Content starts
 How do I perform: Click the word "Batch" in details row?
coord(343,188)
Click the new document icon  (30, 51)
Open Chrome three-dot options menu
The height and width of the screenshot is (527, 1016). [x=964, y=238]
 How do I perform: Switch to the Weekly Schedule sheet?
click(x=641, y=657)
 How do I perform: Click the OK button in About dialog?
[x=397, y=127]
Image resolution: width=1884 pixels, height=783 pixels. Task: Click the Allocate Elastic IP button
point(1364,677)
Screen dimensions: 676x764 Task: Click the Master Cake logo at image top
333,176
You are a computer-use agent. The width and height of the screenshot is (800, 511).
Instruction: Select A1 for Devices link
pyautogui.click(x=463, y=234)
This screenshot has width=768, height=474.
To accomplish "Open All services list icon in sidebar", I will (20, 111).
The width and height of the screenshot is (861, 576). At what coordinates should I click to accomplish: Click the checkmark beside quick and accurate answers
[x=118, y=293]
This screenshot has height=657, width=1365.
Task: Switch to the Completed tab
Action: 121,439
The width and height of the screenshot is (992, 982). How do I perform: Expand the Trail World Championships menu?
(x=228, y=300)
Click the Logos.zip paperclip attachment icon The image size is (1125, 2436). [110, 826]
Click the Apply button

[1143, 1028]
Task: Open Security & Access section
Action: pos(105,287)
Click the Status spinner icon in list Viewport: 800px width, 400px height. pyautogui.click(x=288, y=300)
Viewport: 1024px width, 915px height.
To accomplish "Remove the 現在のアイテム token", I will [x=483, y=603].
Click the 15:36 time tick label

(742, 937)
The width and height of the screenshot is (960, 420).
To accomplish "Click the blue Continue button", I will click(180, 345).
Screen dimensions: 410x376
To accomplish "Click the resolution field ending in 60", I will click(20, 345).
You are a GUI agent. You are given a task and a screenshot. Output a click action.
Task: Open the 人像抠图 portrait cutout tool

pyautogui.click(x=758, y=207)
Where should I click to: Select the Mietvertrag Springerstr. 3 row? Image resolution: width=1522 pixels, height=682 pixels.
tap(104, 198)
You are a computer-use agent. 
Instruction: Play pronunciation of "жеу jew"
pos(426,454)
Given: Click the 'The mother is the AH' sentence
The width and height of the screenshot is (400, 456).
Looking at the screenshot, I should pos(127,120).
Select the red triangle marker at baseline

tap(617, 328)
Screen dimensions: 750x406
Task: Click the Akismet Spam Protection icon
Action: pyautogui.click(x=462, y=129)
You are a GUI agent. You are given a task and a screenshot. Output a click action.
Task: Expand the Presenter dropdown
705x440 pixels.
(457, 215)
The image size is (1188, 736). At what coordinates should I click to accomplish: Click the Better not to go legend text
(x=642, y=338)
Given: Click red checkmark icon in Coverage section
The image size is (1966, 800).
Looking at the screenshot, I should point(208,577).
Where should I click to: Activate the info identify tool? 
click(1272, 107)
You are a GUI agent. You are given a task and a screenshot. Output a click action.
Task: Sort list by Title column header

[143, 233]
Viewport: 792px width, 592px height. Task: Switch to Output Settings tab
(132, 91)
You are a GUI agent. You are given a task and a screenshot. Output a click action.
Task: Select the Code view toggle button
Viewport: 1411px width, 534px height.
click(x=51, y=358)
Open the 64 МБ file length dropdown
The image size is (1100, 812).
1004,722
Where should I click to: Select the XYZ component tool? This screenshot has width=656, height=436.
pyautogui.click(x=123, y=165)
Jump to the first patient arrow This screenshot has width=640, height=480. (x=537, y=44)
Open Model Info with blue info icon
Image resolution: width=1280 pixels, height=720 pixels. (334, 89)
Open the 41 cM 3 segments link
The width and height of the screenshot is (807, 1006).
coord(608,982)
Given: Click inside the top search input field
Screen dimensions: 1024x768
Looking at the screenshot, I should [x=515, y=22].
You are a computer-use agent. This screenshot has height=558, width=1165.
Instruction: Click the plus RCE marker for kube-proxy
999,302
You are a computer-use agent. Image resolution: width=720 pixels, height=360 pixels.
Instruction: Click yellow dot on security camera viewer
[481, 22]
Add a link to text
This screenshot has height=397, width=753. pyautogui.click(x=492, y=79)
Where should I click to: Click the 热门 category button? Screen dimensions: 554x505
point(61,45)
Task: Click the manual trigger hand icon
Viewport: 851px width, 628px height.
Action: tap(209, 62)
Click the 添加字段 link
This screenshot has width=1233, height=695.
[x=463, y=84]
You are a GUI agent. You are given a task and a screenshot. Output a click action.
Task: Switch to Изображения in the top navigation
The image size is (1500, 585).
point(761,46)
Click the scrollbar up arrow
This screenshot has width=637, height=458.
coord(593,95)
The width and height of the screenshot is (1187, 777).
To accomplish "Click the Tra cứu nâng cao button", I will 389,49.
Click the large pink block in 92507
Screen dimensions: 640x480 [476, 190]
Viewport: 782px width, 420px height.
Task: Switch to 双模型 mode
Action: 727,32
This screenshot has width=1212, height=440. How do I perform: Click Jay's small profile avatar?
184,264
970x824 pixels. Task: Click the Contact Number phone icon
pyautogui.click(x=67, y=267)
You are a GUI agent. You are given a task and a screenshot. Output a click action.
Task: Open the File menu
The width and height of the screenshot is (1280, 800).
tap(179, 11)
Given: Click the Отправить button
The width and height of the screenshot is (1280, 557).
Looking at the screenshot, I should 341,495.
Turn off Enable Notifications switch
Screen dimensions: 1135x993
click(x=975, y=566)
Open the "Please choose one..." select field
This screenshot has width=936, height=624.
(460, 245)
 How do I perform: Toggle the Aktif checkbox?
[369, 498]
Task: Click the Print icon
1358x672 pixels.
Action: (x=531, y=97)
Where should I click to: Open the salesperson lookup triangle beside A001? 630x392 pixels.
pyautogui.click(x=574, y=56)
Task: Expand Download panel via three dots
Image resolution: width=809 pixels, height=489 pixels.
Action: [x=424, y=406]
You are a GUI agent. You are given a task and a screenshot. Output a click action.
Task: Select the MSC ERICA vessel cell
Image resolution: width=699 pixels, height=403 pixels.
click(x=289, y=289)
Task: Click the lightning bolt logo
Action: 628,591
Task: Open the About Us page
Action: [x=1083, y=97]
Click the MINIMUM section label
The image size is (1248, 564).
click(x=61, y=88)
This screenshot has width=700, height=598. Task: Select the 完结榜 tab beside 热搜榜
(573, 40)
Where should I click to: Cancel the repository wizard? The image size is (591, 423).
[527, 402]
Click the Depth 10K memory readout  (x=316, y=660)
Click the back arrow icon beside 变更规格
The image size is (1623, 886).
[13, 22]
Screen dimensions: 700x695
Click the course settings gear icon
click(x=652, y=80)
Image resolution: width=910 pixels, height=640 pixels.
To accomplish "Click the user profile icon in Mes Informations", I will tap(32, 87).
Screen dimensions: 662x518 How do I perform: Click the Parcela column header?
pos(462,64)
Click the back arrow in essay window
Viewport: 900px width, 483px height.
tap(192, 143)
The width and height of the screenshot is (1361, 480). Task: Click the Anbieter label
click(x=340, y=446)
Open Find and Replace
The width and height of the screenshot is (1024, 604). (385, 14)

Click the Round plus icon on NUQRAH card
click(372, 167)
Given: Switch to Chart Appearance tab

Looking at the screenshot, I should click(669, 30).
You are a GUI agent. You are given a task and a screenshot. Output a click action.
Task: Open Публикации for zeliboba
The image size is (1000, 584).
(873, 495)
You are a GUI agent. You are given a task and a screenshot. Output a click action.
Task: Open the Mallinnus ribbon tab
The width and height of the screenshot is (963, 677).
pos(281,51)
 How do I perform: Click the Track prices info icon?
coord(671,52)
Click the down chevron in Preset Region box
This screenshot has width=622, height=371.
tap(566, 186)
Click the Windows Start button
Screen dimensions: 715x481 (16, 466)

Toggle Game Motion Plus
Content ends
### [Problem description]
Copy all lines of the material above where the string "dropdown" occurs.

### [Output]
Task: Expand the Presenter dropdown
Open the 64 МБ file length dropdown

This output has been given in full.